E questo nella consapevolezza della estrema gravità della situazione che, sotto il profilo sanitario ed economico-produttivo, si è venuta a creare e del dovere della massima solidarietà tra i territori. La necessità di reperire liquidità a sostegno dell’occupazione, delle categorie produttive, delle imprese, delle famiglie e del sistema Paese, non è in discussione, ma è assurdo e illogico privare il Meridione dell’unica opportunità di cui dispone sotto il profilo finanziario per risollevarsi da una condizione generale di grave handicap che verrà ulteriormente amplificata dal dramma che oggi viviamo con la pandemia da Coronavirus.
Positivo il giudizio sulla deroga che la UE ha concesso all’Italia sul patto di stabilità, ma la ricognizione che viene sollecitata per una rimodulazione dei fondi strutturali regionali al fine di sovvenzionare la crisi odierna significa condannare il Mezzogiorno e in modo inevitabile al sottosviluppo, alla marginalità e alla povertà per i prossimi decenni. Il Sud del Paese subisce già la pesantezza di squilibri inaccettabili sul fronte degli investimenti in infrastrutture materiali e immateriali, e nel sistema dei trasporti e dei collegamenti.

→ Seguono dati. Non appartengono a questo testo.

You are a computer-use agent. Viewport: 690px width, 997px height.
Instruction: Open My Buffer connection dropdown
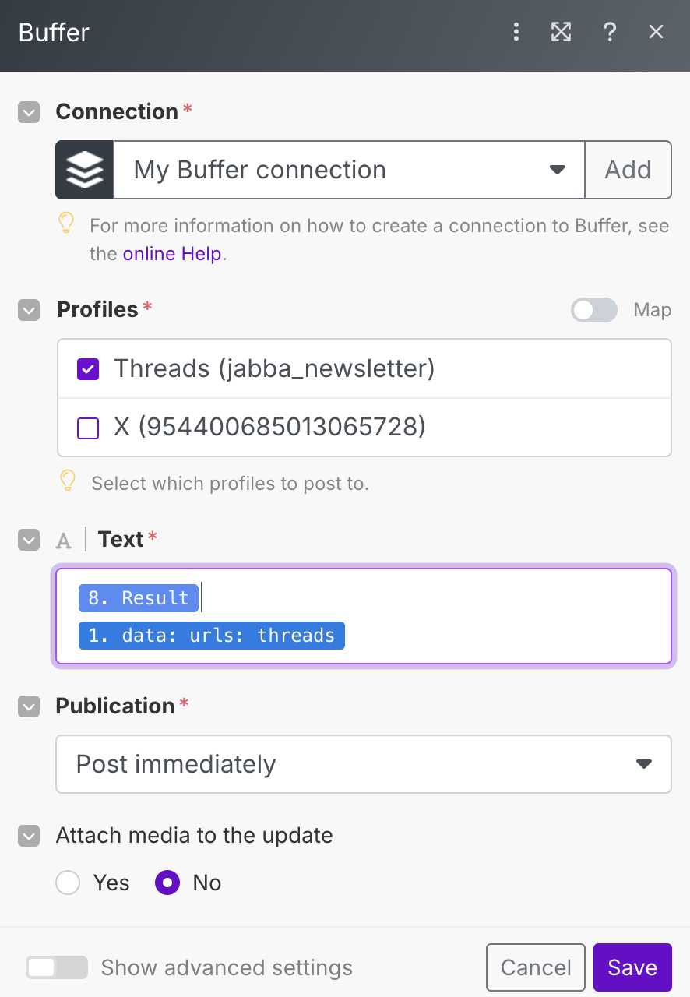click(350, 170)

Banche e sistema fiscale rivestono, in questo contesto, un ruolo chiave: servono provvedimenti adeguati su tasse e agevolazioni, risposte in tempi brevi e tangibili sul credito al sistema imprenditoriale e soluzioni che diano ristoro alle categorie più esposte come quella delle partite Iva, dei liberi professionisti, degli imprenditori, del commercio, della piccola e media impresa, del terziario. Sono quei soggetti che, con il blocco economico, dovranno sopportare i maggiori oneri, in special modo se operano al Sud.